(Bloomberg) — Republicans are coalescing around a plan to quickly pass next year a delayed repeal of ”Obamacare” — the health care system created by the Affordable Care Act — to give them two or three years to craft an alternative.
But that plan, designed to create a “cliff” that according to lawmakers and aides would push Congress to get its act together, comes with significant perils.
“We’re going to begin immediately to repeal Obamacare and reconciliation is the only way to do it. And I believe we will have 51 Republican senators or 52 to vote for that,” Sen. Lamar Alexander of Tennessee, who chairs the health committee, told reporters Thursday.
Senate Majority Leader Mitch McConnell, who represents Kentucky, “has said it will be two or three years before the repeal takes effect,” Alexander said, urging his party to provide “clear signals” about a replacement plan before the vote.

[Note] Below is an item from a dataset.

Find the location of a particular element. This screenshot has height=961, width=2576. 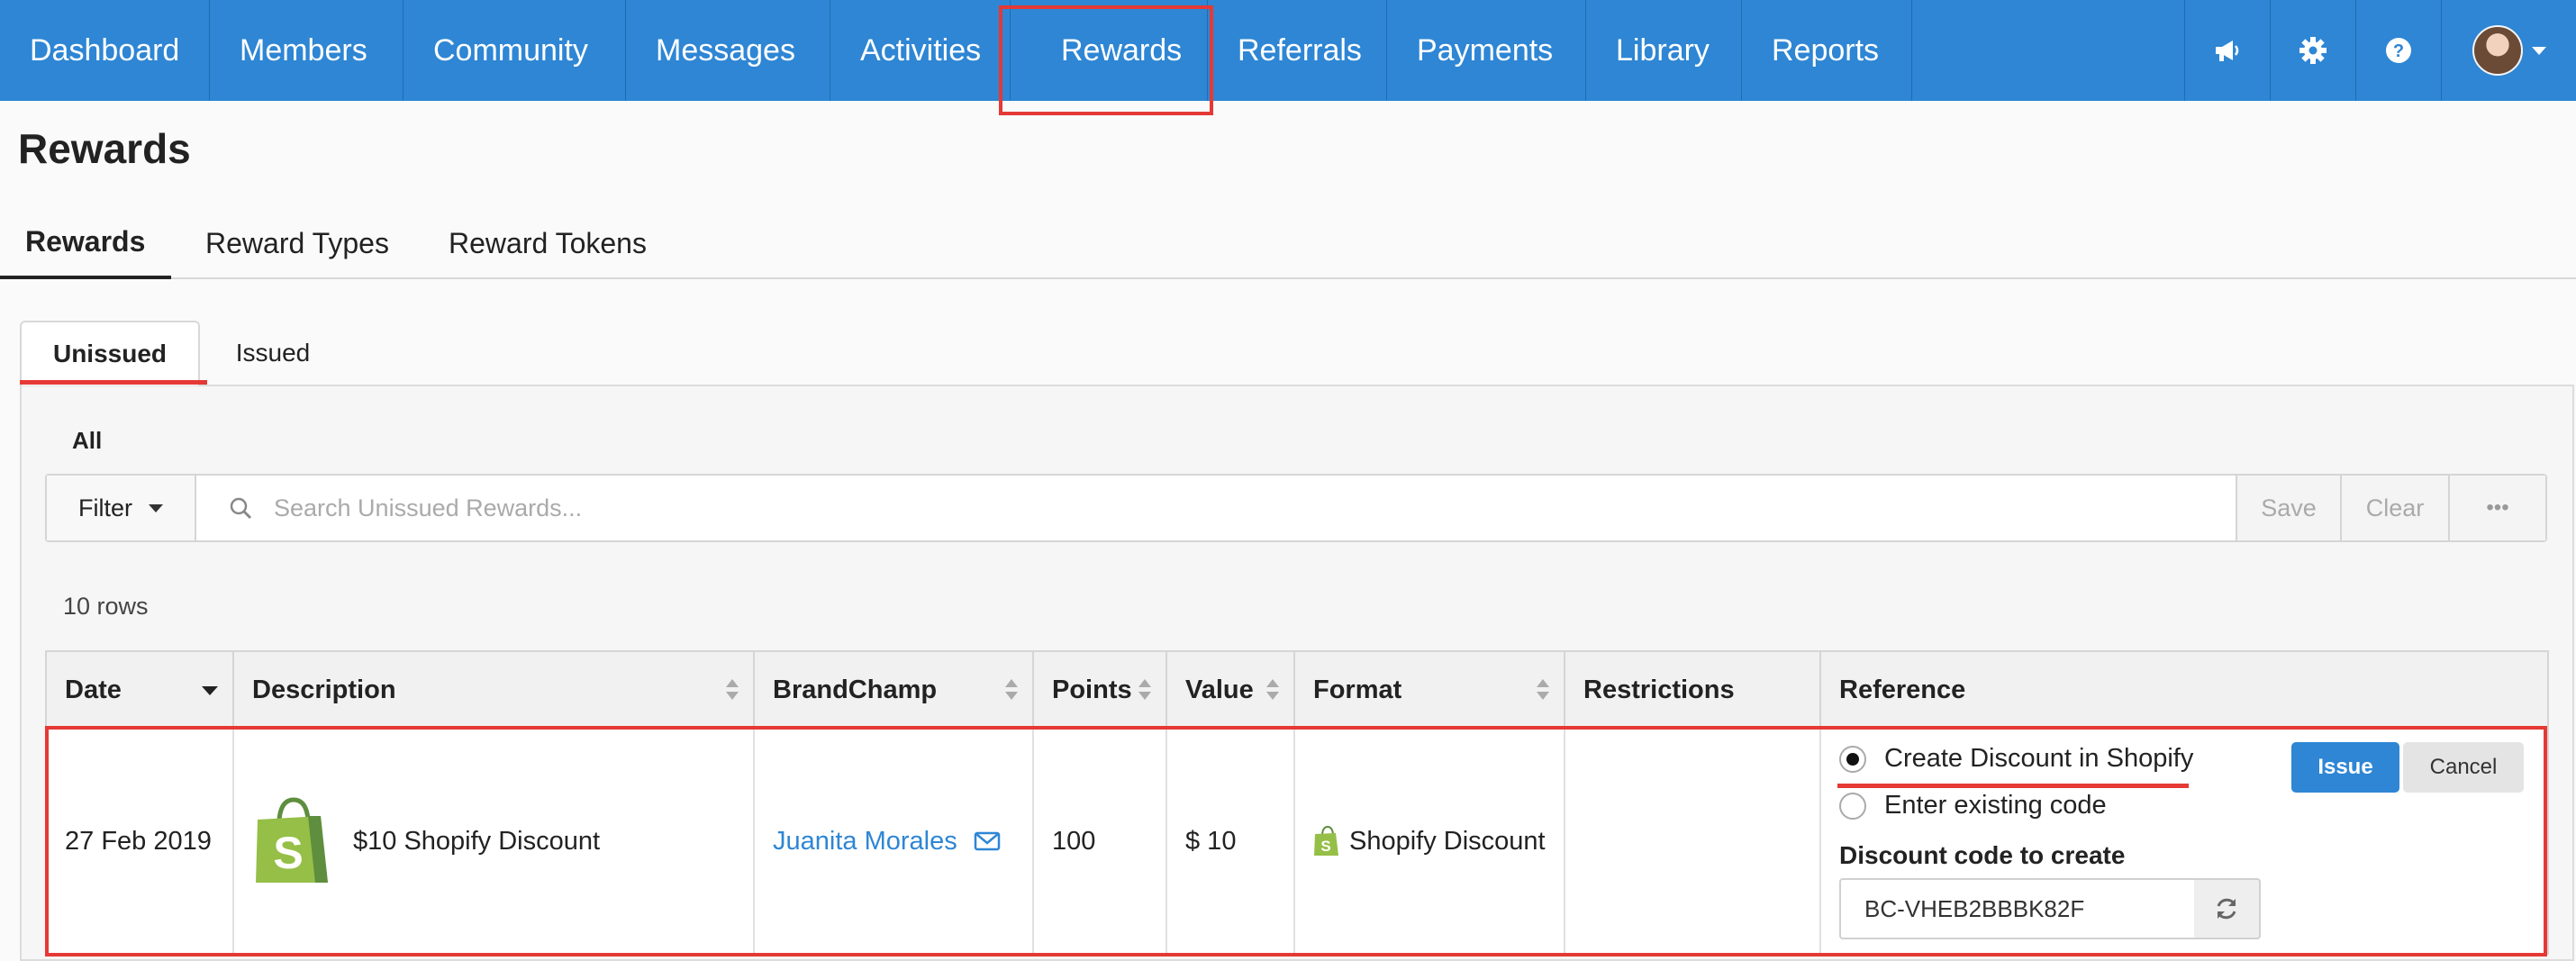

nav-item-referrals: Referrals is located at coordinates (1298, 50).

Privately, Republicans are engaging in frantic efforts to find a way forward and fulfill that promise, now that they’ve won control of the White House and Congress. They’ve been unable to agree on a health care alternative ever since the 2010 law was enacted over their objections. GOP lawmakers and policy aides describe it as a top priority next year under President-elect Donald Trump.
After a closed-door meeting of House Republicans on Friday, Rep. Blake Farenthold of Texas said the earliest action on a repeal will probably come in February because of procedural rules.
“The idea is to repeal immediately, and act on a replacement as soon as possible,” he said. A replacement will require Democratic votes in the Senate and work has to be done with insurance companies, Farenthold said.
“Leadership doesn’t want to over-promise,” he said.
Sen. John Cornyn, the Republican majority whip, said he expects a repeal to move forward in the first 100 days of the Trump administration, even if the Senate is “jammed up” with confirmations of appointments by the new president.
But undoing President Barack Obama’s signature law is easier said than done. There are at least five major obstacles the GOP must overcome.
No party-wide consensus
Congressional Republicans have held dozens of votes to repeal or dismantle the 2010 law, but haven’t been able to push through a detailed replacement plan in either chamber. A scattershot of replacement proposals — including one from House Budget Chairman Tom Price, Trump’s pick to run the Department of Health and Human Services — have failed to gain traction within the party.
“It’ll take a while, and nobody should think that on day one we’re going to repeal and replace it,” said Republican Sen. Jeff Flake of Arizona.
One reason is that many Republicans are unable to agree on what to do about the estimated 22 million people who would stand to lose their health insurance, according to the nonpartisan Congressional Budget Office, if the law is repealed.
“I am of the view that we can’t pull the rug out from under people who have been, in many instances, forced into Obamacare,” said Sen. Jerry Moran of Kansas. “So this will take some time to make certain that we protect people and their health care.”
Ideologically, conservative opposition to regulations and spending creates a dilemma. Before Affordable Care Act rules took effect in January 2014, insurers could deny coverage to sicker Americans. And many Republicans oppose using taxpayer money to subsidize health care for the poor, which limits the options for extending coverage.
Popular pieces tied to unpopular ones
Republicans — including Trump and House Speaker Paul Ryan — say they want to keep popular components of the law, such as the coverage guarantee for people regardless of their medical history.
Sixty-nine percent of Americans support the pre-existing condition provision, including majorities of Republicans, Democrats and independents, according to a Kaiser Family Foundation poll released Thursday.
Yet only 35 percent support the individual mandate to buy insurance or pay a tax penalty.
That disconnect will be tough to reconcile. The mandate is seen by many health policy experts — as well as the insurance industry — as inextricable from the pre-existing conditions guarantee, as it increases participation of healthier people to defray the high costs of caring for sick customers.